DATA SUPPLIED section start

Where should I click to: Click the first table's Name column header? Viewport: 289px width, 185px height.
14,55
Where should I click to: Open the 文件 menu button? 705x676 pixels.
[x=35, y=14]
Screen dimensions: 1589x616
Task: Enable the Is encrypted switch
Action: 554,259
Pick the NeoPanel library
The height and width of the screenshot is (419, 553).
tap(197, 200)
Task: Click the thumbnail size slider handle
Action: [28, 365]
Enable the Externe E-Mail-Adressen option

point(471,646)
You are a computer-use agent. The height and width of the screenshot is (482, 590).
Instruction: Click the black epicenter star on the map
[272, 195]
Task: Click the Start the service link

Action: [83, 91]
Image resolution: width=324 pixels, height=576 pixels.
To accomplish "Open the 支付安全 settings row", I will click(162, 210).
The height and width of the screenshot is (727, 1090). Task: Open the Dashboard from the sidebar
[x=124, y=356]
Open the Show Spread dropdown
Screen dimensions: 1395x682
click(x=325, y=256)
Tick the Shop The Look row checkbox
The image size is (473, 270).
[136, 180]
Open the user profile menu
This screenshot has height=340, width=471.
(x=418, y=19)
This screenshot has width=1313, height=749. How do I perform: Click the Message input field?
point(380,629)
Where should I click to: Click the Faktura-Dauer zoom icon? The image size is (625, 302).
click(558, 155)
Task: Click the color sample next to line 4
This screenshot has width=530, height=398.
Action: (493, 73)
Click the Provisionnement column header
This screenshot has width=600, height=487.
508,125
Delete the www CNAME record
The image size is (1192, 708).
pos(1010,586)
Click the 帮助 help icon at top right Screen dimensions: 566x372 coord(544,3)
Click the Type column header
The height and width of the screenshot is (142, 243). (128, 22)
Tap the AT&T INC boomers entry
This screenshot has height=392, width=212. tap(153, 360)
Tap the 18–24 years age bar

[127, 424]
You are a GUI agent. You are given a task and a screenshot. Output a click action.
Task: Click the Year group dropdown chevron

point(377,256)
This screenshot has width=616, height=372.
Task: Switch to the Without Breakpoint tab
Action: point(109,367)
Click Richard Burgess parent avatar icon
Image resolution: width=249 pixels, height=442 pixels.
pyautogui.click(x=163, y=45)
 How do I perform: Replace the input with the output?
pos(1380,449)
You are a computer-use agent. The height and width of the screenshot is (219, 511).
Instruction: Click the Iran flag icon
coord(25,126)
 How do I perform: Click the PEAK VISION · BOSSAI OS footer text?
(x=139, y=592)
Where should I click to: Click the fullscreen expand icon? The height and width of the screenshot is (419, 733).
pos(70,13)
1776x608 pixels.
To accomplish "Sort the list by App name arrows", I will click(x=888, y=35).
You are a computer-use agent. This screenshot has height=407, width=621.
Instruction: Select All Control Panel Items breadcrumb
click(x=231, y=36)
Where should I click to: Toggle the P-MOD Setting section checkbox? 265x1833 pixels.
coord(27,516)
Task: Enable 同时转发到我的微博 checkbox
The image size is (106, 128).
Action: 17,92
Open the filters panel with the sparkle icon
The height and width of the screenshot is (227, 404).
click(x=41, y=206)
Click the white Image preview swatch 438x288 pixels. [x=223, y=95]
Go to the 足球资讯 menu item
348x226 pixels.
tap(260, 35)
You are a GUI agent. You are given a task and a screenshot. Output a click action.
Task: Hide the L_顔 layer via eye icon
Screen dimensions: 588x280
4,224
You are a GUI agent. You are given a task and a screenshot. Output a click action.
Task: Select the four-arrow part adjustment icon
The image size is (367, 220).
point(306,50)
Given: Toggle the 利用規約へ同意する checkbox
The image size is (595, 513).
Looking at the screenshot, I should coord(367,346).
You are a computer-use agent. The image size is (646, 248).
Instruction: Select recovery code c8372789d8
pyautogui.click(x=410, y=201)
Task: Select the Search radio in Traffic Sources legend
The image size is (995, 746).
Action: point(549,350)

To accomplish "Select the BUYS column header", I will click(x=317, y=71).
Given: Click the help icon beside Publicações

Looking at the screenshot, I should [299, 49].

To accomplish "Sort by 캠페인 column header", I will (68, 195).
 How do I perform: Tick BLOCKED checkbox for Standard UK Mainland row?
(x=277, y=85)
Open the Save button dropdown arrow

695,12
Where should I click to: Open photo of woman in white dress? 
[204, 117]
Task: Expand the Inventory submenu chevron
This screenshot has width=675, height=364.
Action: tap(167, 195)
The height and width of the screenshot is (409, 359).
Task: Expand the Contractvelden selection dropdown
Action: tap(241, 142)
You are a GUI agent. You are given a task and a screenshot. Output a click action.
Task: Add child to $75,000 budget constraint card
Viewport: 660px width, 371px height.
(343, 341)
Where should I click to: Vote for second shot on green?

DATA SUPPLIED section end

# TASK DESCRIPTION:
Each entry above has to be transcribed exactly as it appears.

# ANSWER BOX:
Where should I click to: Click the first table's Name column header? Viewport: 289px width, 185px height.
14,55
Where should I click to: Open the 文件 menu button? 705x676 pixels.
[x=35, y=14]
Screen dimensions: 1589x616
Task: Enable the Is encrypted switch
Action: 554,259
Pick the NeoPanel library
The height and width of the screenshot is (419, 553).
tap(197, 200)
Task: Click the thumbnail size slider handle
Action: [28, 365]
Enable the Externe E-Mail-Adressen option

point(471,646)
You are a computer-use agent. The height and width of the screenshot is (482, 590).
Instruction: Click the black epicenter star on the map
[272, 195]
Task: Click the Start the service link

Action: [83, 91]
Image resolution: width=324 pixels, height=576 pixels.
To accomplish "Open the 支付安全 settings row", I will click(162, 210).
The height and width of the screenshot is (727, 1090). Task: Open the Dashboard from the sidebar
[x=124, y=356]
Open the Show Spread dropdown
Screen dimensions: 1395x682
click(x=325, y=256)
Tick the Shop The Look row checkbox
The image size is (473, 270).
[136, 180]
Open the user profile menu
This screenshot has height=340, width=471.
(x=418, y=19)
This screenshot has width=1313, height=749. How do I perform: Click the Message input field?
point(380,629)
Where should I click to: Click the Faktura-Dauer zoom icon? The image size is (625, 302).
click(558, 155)
Task: Click the color sample next to line 4
This screenshot has width=530, height=398.
Action: (493, 73)
Click the Provisionnement column header
This screenshot has width=600, height=487.
508,125
Delete the www CNAME record
The image size is (1192, 708).
pos(1010,586)
Click the 帮助 help icon at top right Screen dimensions: 566x372 coord(544,3)
Click the Type column header
The height and width of the screenshot is (142, 243). (128, 22)
Tap the AT&T INC boomers entry
This screenshot has height=392, width=212. tap(153, 360)
Tap the 18–24 years age bar

[127, 424]
You are a GUI agent. You are given a task and a screenshot. Output a click action.
Task: Click the Year group dropdown chevron

point(377,256)
This screenshot has width=616, height=372.
Task: Switch to the Without Breakpoint tab
Action: point(109,367)
Click Richard Burgess parent avatar icon
Image resolution: width=249 pixels, height=442 pixels.
pyautogui.click(x=163, y=45)
 How do I perform: Replace the input with the output?
pos(1380,449)
You are a computer-use agent. The height and width of the screenshot is (219, 511).
Instruction: Click the Iran flag icon
coord(25,126)
 How do I perform: Click the PEAK VISION · BOSSAI OS footer text?
(x=139, y=592)
Where should I click to: Click the fullscreen expand icon? The height and width of the screenshot is (419, 733).
pos(70,13)
1776x608 pixels.
To accomplish "Sort the list by App name arrows", I will click(x=888, y=35).
You are a computer-use agent. This screenshot has height=407, width=621.
Instruction: Select All Control Panel Items breadcrumb
click(x=231, y=36)
Where should I click to: Toggle the P-MOD Setting section checkbox? 265x1833 pixels.
coord(27,516)
Task: Enable 同时转发到我的微博 checkbox
The image size is (106, 128).
Action: 17,92
Open the filters panel with the sparkle icon
The height and width of the screenshot is (227, 404).
click(x=41, y=206)
Click the white Image preview swatch 438x288 pixels. [x=223, y=95]
Go to the 足球资讯 menu item
348x226 pixels.
tap(260, 35)
You are a GUI agent. You are given a task and a screenshot. Output a click action.
Task: Hide the L_顔 layer via eye icon
Screen dimensions: 588x280
4,224
You are a GUI agent. You are given a task and a screenshot. Output a click action.
Task: Select the four-arrow part adjustment icon
The image size is (367, 220).
point(306,50)
Given: Toggle the 利用規約へ同意する checkbox
The image size is (595, 513).
Looking at the screenshot, I should coord(367,346).
You are a computer-use agent. The image size is (646, 248).
Instruction: Select recovery code c8372789d8
pyautogui.click(x=410, y=201)
Task: Select the Search radio in Traffic Sources legend
The image size is (995, 746).
Action: point(549,350)

To accomplish "Select the BUYS column header", I will click(x=317, y=71).
Given: Click the help icon beside Publicações

Looking at the screenshot, I should [299, 49].

To accomplish "Sort by 캠페인 column header", I will (68, 195).
 How do I perform: Tick BLOCKED checkbox for Standard UK Mainland row?
(x=277, y=85)
Open the Save button dropdown arrow

695,12
Where should I click to: Open photo of woman in white dress? 
[204, 117]
Task: Expand the Inventory submenu chevron
This screenshot has width=675, height=364.
Action: tap(167, 195)
The height and width of the screenshot is (409, 359).
Task: Expand the Contractvelden selection dropdown
Action: tap(241, 142)
You are a GUI agent. You are given a task and a screenshot. Output a click action.
Task: Add child to $75,000 budget constraint card
Viewport: 660px width, 371px height.
(343, 341)
Where should I click to: Vote for second shot on green?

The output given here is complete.